I do think we need to implement something like that to keep users from mis-typing a command and losing their work. With no Ansible connected, hitting CV 5 will lock your TT and you will loose all of your unsaved work. This is a pain in the butt for a studio session and a nightmare if you are live coding in a performance.

An easy way around this would be to “register” bus devices in the TT. The TT stores that registration to flash memory and then bounds checks any addresses at the time of the command - skipping devices that are unknown. Registration and deregistration would be a one-time affair.

Even if we do that type of thing, the aforementioned timeout and recovery would also be a good idea for the ecosystem so that it is more resilient.

Around timing, I’ve been able to pummel the bus with write commands without problem. 24 Triggers and 24 CV outputs writing values at 10ms intervals with only slight timing discrepancies. I put that in the “wow” category for what the TT and its 400mHz bus can do.

The reads are another story. They are slow and eat up bus time. I’ve avoided supporting read operations for the TXo for this reason; you don’t get a value from TO.CV 1 as it doesn’t bother calling to the device to get its state. I always figured that if this was desired, it would be far easier to cache the value on the TT and simply return it from there.

For the TXi, reads are unavoidable. One level of caching would be to remember values for the duration of a script so that subsequent calls for the same parameter would return from memory as opposed to another bus read. A second level of caching would have us move reads to a lower priority background thread and have it poll at a safe and reasonable rate (and for a single device at a time as opposed to input by input). Scripts can then read at any rate they want without causing havoc on the i2c bus and the values can update in the TT without affecting timing.

Lots of options here - thoughts?

this just isn’t happening for me. i can have a standalone TT, no cables attached, and attempt to read/write via i2c and it aborts just fine?

do they work in non-metro territory? do reads work to ansible correctly on your setup? (mine do, at this point).

this feels like it falls into the bad-user-script category. i think any caching would make operations more murky-- meaning you’d potentially be unsure if you were getting a live or cached value-- at the expense of trying to prevent bad user scripts.

having a constant-poll system isn’t a bad idea, but it requires management as to what values the user “cares” about. so you’d need some sort of INPUT.ACT status bits, like metro being on or off. i feel that this should also simply be managed by the user. particularly once the v2 feature AUTOTRIG gets implemented, where we have a timer per input channel, hence are less bounded by the existence of only one metro for user processes.


so at this point, is reading working at all for you?

this just isn’t happening for me. i can have a standalone TT, no cables attached, and attempt to read/write via i2c and it aborts just fine?

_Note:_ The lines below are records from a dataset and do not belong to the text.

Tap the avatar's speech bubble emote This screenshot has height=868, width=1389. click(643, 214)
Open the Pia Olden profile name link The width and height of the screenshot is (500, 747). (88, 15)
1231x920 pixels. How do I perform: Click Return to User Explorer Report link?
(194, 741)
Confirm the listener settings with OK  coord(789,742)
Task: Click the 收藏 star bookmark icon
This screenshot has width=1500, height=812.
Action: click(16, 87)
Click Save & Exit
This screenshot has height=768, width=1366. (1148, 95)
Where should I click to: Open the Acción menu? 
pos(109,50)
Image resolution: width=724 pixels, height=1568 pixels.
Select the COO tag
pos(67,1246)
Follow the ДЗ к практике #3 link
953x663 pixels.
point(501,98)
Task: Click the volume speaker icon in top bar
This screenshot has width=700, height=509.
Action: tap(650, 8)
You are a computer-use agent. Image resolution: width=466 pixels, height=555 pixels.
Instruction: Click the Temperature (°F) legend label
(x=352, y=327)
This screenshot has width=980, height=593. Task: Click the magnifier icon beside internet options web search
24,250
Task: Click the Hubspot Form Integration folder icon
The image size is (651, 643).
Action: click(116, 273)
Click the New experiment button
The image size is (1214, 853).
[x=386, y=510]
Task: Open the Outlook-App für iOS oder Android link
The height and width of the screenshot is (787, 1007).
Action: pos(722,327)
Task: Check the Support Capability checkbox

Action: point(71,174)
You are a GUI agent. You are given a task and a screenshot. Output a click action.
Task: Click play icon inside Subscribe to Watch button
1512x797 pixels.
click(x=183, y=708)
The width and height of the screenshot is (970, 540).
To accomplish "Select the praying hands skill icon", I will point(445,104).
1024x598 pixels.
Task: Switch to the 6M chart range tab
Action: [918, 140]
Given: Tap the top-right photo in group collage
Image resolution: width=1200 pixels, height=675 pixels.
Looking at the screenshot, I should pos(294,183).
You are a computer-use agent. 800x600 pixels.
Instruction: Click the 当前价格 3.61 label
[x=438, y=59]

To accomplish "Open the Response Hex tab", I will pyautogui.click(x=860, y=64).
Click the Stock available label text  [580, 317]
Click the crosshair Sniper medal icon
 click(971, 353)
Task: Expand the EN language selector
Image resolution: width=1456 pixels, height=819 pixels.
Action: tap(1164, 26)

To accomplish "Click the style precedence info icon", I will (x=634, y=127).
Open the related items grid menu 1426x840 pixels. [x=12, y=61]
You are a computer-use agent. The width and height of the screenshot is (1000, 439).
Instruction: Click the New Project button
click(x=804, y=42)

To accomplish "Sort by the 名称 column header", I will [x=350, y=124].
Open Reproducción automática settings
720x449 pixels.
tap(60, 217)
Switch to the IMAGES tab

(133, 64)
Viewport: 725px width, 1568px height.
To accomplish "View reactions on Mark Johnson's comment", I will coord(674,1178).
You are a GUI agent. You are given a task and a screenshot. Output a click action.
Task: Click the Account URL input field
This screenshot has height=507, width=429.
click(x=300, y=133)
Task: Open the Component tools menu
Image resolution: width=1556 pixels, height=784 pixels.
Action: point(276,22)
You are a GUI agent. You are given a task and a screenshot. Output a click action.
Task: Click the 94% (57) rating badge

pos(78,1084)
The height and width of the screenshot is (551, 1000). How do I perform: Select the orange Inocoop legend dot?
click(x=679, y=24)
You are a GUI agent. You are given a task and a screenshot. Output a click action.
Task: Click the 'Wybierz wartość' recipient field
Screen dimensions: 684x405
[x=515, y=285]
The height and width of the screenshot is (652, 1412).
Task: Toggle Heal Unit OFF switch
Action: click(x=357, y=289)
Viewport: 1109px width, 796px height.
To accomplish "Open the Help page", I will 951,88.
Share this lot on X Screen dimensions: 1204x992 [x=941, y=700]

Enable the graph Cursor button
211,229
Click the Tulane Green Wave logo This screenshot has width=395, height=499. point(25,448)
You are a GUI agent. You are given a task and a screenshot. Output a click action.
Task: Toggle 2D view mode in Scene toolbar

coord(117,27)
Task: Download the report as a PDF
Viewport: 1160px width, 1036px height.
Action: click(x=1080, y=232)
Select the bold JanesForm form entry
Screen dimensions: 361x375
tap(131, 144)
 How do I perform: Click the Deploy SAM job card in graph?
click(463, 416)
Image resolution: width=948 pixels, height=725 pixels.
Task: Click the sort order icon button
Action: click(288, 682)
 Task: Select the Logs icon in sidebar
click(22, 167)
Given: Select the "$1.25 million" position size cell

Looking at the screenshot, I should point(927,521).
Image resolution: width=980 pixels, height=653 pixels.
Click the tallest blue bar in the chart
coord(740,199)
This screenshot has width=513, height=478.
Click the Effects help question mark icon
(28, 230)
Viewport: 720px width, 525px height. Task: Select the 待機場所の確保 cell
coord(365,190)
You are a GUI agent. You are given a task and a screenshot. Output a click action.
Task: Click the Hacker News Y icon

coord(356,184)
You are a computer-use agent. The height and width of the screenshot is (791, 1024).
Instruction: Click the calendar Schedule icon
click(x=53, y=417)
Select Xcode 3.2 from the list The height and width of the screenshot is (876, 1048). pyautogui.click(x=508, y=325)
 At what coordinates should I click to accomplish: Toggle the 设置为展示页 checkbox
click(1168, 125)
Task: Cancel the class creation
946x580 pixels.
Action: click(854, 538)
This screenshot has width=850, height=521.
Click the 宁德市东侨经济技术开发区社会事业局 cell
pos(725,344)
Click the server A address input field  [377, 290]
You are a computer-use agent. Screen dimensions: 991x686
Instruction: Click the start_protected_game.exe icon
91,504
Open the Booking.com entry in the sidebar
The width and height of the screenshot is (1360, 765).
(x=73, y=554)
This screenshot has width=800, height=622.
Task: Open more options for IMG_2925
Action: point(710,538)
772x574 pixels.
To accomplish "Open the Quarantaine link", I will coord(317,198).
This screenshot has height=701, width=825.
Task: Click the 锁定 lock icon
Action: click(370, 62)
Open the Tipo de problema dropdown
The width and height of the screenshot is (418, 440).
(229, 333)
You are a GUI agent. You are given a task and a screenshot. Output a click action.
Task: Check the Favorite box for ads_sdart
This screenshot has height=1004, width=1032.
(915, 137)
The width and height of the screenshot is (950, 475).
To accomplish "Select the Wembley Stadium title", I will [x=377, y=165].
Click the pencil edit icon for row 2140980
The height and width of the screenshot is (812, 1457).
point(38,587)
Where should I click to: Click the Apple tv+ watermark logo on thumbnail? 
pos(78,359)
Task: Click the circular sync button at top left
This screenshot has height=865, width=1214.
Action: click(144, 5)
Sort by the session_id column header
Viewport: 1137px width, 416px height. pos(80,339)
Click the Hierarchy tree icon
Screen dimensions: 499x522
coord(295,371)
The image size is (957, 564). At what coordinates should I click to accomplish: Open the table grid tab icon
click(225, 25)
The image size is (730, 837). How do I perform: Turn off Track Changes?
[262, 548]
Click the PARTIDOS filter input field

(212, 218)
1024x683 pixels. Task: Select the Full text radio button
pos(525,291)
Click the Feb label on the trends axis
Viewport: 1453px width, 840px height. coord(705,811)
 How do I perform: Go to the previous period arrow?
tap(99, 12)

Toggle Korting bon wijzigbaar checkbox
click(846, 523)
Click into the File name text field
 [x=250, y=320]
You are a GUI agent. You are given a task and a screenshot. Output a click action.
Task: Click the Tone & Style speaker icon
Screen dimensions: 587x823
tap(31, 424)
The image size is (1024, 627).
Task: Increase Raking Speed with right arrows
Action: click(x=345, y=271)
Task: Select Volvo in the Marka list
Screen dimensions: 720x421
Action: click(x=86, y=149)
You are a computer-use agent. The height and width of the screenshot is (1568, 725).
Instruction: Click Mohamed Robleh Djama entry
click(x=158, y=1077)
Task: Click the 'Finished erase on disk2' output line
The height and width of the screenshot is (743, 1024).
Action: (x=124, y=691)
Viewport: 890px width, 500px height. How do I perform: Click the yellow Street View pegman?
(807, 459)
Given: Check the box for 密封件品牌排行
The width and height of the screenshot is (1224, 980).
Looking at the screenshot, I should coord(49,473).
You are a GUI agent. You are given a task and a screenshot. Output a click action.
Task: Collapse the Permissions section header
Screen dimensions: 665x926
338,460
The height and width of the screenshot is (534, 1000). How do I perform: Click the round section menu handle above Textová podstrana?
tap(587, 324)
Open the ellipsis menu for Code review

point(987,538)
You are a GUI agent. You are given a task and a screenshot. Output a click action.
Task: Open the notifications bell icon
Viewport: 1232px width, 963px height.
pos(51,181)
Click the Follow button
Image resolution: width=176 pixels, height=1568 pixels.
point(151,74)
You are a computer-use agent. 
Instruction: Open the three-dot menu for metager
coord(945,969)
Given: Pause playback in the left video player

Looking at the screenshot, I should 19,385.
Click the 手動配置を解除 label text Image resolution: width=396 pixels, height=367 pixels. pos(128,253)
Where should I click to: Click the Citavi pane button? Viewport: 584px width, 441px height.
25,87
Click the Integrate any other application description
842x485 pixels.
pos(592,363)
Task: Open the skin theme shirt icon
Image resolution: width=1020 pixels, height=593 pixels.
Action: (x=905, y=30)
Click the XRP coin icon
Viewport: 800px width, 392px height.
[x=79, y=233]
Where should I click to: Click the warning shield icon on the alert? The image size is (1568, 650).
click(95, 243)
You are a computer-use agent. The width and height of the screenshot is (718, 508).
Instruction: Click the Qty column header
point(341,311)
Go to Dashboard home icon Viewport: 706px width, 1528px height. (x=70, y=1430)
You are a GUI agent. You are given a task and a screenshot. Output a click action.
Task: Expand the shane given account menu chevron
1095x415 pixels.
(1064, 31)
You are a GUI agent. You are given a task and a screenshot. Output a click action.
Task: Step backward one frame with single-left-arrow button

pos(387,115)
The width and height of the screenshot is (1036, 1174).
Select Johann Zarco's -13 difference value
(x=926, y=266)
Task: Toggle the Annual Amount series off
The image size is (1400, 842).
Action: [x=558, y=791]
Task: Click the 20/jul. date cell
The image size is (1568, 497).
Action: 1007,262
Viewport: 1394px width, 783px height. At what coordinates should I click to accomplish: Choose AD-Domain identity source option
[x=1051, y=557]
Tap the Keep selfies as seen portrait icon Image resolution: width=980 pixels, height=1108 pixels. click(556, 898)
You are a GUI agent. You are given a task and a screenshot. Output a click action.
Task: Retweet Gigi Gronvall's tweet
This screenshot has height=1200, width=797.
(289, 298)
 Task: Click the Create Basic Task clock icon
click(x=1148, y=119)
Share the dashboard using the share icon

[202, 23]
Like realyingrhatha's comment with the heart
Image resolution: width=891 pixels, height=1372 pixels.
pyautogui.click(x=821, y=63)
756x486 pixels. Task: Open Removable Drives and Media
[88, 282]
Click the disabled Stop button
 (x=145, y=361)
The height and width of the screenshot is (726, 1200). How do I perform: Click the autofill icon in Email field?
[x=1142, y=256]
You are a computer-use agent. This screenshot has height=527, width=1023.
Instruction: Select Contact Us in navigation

This is a given for me. Try to send to an II device that isn’t connected, the TT locks up. This has happened for me with my expanders and with the Ansible. If you disconnect a device and forget that the current preset has calls to that device, you have to reconnect the device or re-flash your TT in order to get back in.

do they work in non-metro territory? do reads work to ansible correctly on your setup? (mine do, at this point).

Reads now work both in Metro and non-Metro environments at this point if I have 3 or fewer devices connected. More than that and they become unreliable - locking up the TT after an indeterminate amount of executions. I’m planning to experiment more with this in the evening as the additional devices are my expanders. (I’m going to hard-set their i2c rate to 400 and see if that helps; I had been letting them autonegotiate down.)

IN and PARAM polling / caching

Yeah - I’ve struggled with this conceptually quite a bit as I try to think around my read difficuties. What is happening now is clean and clear and nice. Completely under the control of the user writing the script. I don’t think we would need to go to the extent of caching and polling unless we just don’t get the performance we want when reading from multiple sources at a reasonable rate.

1 Like

re: i2c - i saw the sequence for getting the bus back into healthy state somewhere, i’ll post if i find it. i think addressing a non existing device is a separate issue and should be easy to fix (since in this case no ACK coming from a slave whatsoever, vs a slave keeping SDA down).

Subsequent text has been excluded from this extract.